# List Comprehension and Dictionary Comprehension

## Learning Objectives
By the end of this notebook, you will be able to:
- Create list comprehensions for data transformation and filtering
- Build dictionary comprehensions for key-value data processing
- Use nested comprehensions for complex data structures
- Apply comprehensions to real-world data engineering scenarios
- Understand when to use comprehensions vs traditional loops

## 1. Basic List Comprehensions

In [None]:
from typing import List, Dict, Any, Set

# Basic syntax: [expression for item in iterable]

# Traditional loop approach
numbers: List[int] = [1, 2, 3, 4, 5]
squares_traditional: List[int] = []
for num in numbers:
    squares_traditional.append(num ** 2)

# List comprehension approach
squares_comprehension: List[int] = [num ** 2 for num in numbers]

print(f"Original numbers: {numbers}")
print(f"Squares (traditional): {squares_traditional}")
print(f"Squares (comprehension): {squares_comprehension}")

# More examples of basic transformations
temperatures_celsius: List[float] = [0, 10, 20, 25, 30, 35]

# Convert to Fahrenheit
temperatures_fahrenheit: List[float] = [(temp * 9/5) + 32 for temp in temperatures_celsius]
print(f"\nCelsius: {temperatures_celsius}")
print(f"Fahrenheit: {temperatures_fahrenheit}")

# String transformations
names: List[str] = ["alice", "bob", "charlie", "diana"]
capitalized_names: List[str] = [name.capitalize() for name in names]
name_lengths: List[int] = [len(name) for name in names]

print(f"\nOriginal names: {names}")
print(f"Capitalized: {capitalized_names}")
print(f"Name lengths: {name_lengths}")

# Working with ranges
even_numbers: List[int] = [num for num in range(0, 21, 2)]
cubes: List[int] = [i ** 3 for i in range(1, 6)]

print(f"\nEven numbers (0-20): {even_numbers}")
print(f"Cubes (1-5): {cubes}")

## 2. List Comprehensions with Filtering

In [None]:
# Syntax: [expression for item in iterable if condition]

# Filter positive numbers and square them
mixed_numbers: List[int] = [-5, -2, 0, 3, 7, -1, 8, 12]
positive_squares: List[int] = [num ** 2 for num in mixed_numbers if num > 0]

print(f"Mixed numbers: {mixed_numbers}")
print(f"Positive squares: {positive_squares}")

# Filter and transform strings
words: List[str] = ["apple", "banana", "cherry", "date", "elderberry", "fig"]
long_words_upper: List[str] = [word.upper() for word in words if len(word) > 5]
short_words: List[str] = [word for word in words if len(word) <= 4]

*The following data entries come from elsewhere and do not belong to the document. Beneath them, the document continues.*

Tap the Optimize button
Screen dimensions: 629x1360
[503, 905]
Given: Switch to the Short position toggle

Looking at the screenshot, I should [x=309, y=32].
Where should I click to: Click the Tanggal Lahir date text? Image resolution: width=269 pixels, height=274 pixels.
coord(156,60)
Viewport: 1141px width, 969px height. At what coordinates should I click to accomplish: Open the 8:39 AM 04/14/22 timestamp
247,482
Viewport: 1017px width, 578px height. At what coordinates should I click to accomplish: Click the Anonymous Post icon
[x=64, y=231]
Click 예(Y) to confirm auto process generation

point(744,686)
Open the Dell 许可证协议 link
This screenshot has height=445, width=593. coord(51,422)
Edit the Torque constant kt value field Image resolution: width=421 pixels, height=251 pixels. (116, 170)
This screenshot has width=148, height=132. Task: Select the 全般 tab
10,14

print(f"\nAll words: {words}")
print(f"Long words (uppercase): {long_words_upper}")
print(f"Short words: {short_words}")

# Working with data records
sales_data: List[Dict[str, Any]] = [
    {"product": "Laptop", "price": 999.99, "quantity": 2},
    {"product": "Mouse", "price": 29.99, "quantity": 10},
    {"product": "Keyboard", "price": 79.99, "quantity": 5},
    {"product": "Monitor", "price": 299.99, "quantity": 3},
    {"product": "Webcam", "price": 89.99, "quantity": 8}
]

# Extract product names for high-value items (price > 100)
expensive_products: List[str] = [item["product"] for item in sales_data if item["price"] > 100]

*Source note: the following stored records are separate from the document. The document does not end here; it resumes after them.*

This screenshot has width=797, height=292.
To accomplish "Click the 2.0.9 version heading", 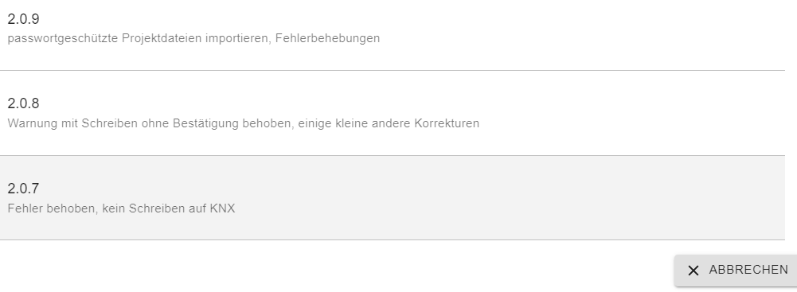I will [x=23, y=19].
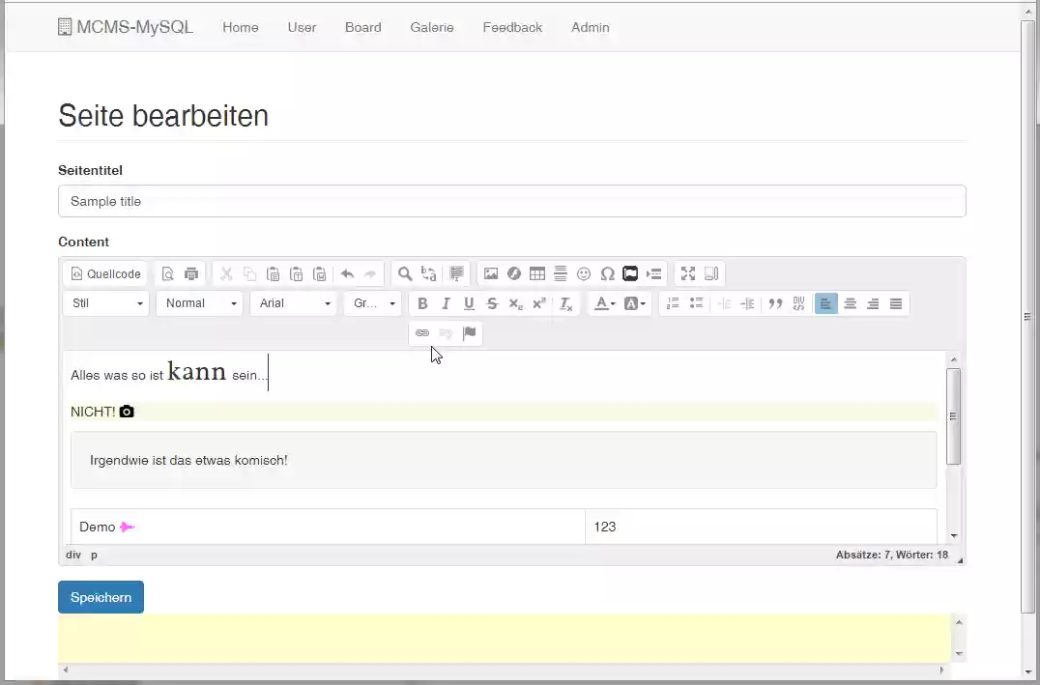Screen dimensions: 1040x685
Task: Insert a horizontal line
Action: 561,273
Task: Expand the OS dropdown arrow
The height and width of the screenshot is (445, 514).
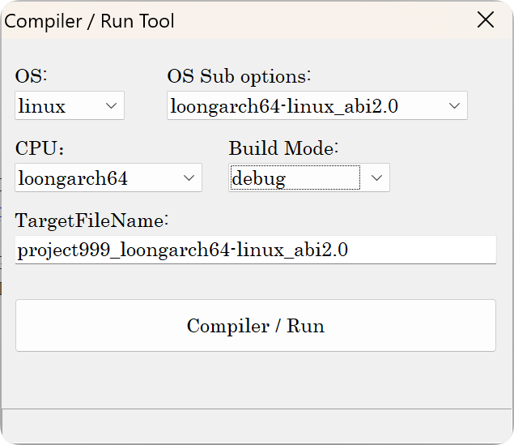Action: pyautogui.click(x=112, y=105)
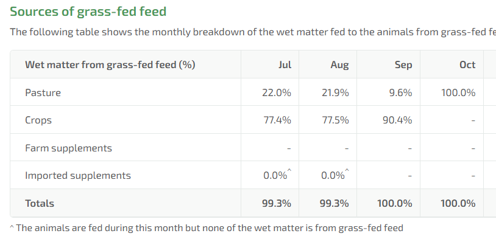The width and height of the screenshot is (496, 239).
Task: Click the Sources of grass-fed feed heading
Action: coord(88,12)
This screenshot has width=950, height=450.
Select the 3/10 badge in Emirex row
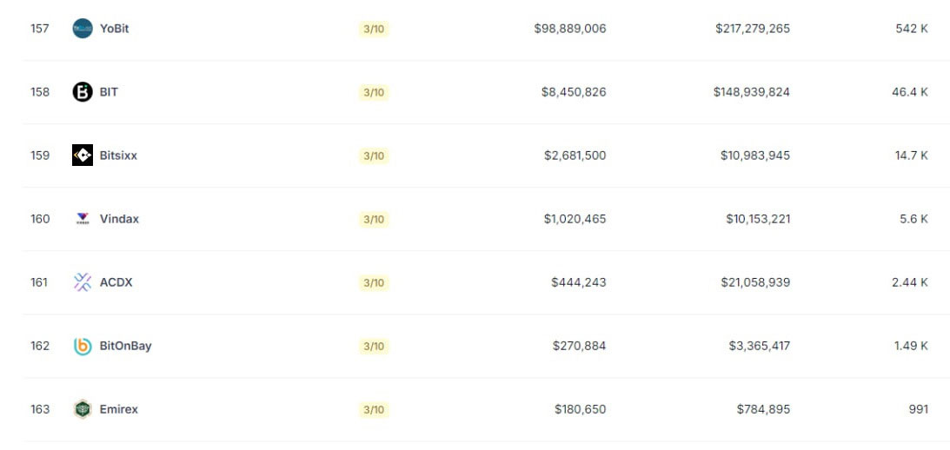click(374, 410)
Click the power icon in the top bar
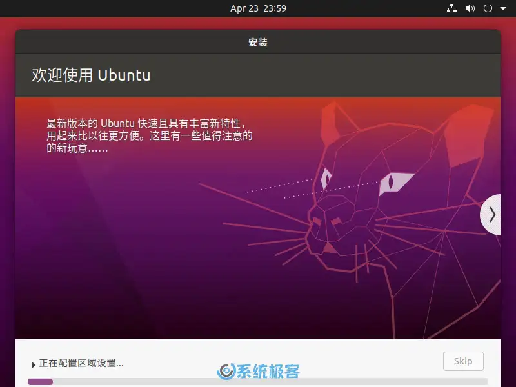516x387 pixels. coord(488,8)
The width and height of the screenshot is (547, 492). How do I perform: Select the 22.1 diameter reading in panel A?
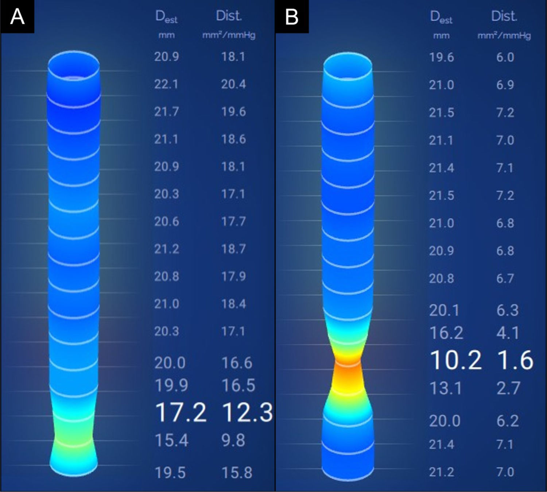point(166,84)
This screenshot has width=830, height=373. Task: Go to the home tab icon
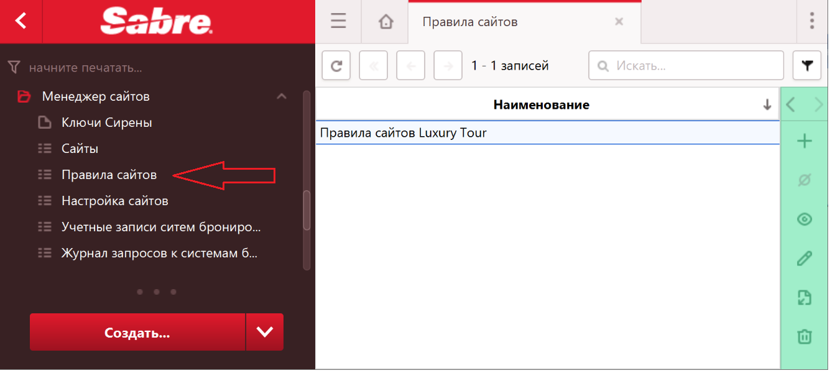point(386,22)
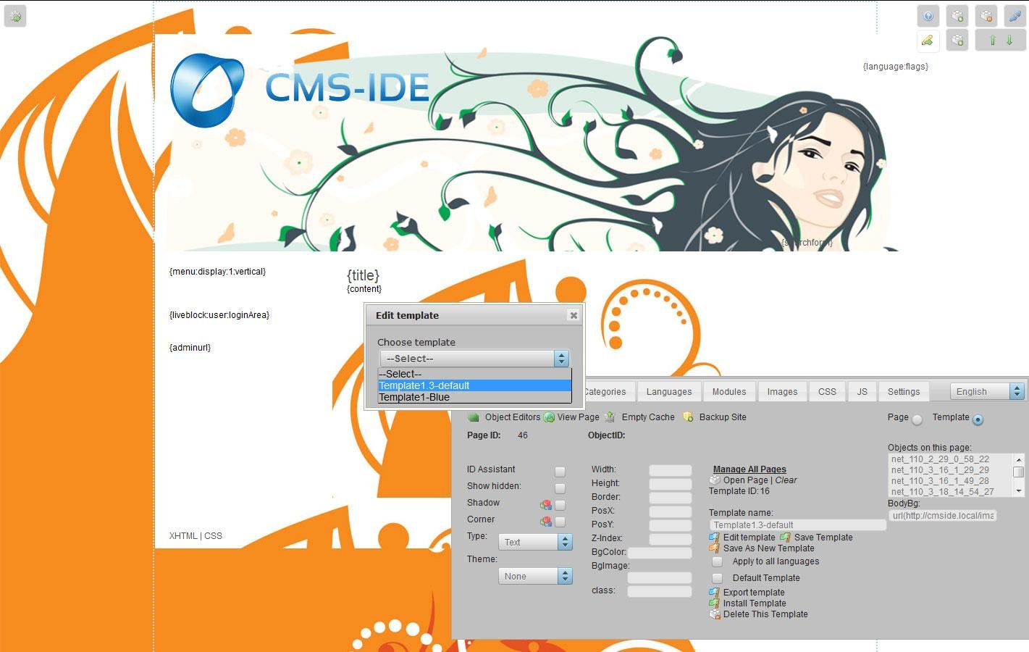
Task: Click the Backup Site icon
Action: tap(686, 417)
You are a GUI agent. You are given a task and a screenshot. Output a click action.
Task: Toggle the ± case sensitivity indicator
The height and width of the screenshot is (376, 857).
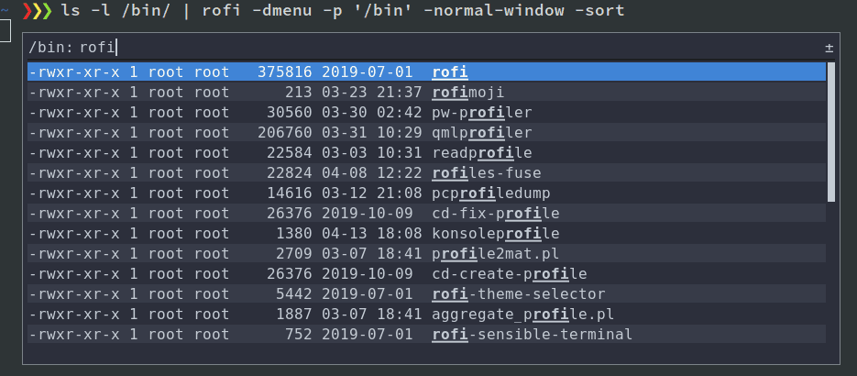tap(829, 47)
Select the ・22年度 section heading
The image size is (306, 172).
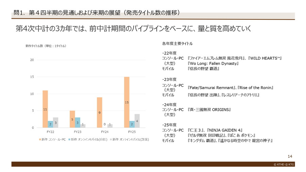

# Calculate total value for items with quantity > 5
high_quantity_totals: List[float] = [
    item["price"] * item["quantity"] 
    for item in sales_data 
    if item["quantity"] > 5
]

print(f"\nExpensive products: {expensive_products}")
print(f"High quantity totals: {high_quantity_totals}")

# Multiple conditions
mid_range_products: List[str] = [
    item["product"] 
    for item in sales_data 
    if 50 <= item["price"] <= 200 and item["quantity"] >= 3
]

print(f"Mid-range products (price 50-200, qty >= 3): {mid_range_products}")

## 3. Dictionary Comprehensions

In [None]:
# Basic syntax: {key_expression: value_expression for item in iterable}

# Create a dictionary of squares
numbers: List[int] = [1, 2, 3, 4, 5]
squares_dict: Dict[int, int] = {num: num ** 2 for num in numbers}

print(f"Numbers to squares: {squares_dict}")

# Create dictionary from two lists
products: List[str] = ["Laptop", "Mouse", "Keyboard", "Monitor"]
prices: List[float] = [999.99, 29.99, 79.99, 299.99]

product_prices: Dict[str, float] = {product: price for product, price in zip(products, prices)}
print(f"\nProduct prices: {product_prices}")

# Transform existing dictionary
original_scores: Dict[str, int] = {"Alice": 85, "Bob": 92, "Charlie": 78, "Diana": 96}

# Convert scores to letter grades
def get_letter_grade(score: int) -> str:
    if score >= 90:
        return "A"
    elif score >= 80:
        return "B"
    elif score >= 70:
        return "C"
    else:
        return "F"

letter_grades: Dict[str, str] = {name: get_letter_grade(score) for name, score in original_scores.items()}
print(f"\nOriginal scores: {original_scores}")
print(f"Letter grades: {letter_grades}")

# Dictionary comprehension with filtering
high_performers: Dict[str, int] = {name: score for name, score in original_scores.items() if score >= 90}
print(f"High performers (>= 90): {high_performers}")

# Invert dictionary (swap keys and values)
score_to_name: Dict[int, str] = {score: name for name, score in original_scores.items()}
print(f"Score to name mapping: {score_to_name}")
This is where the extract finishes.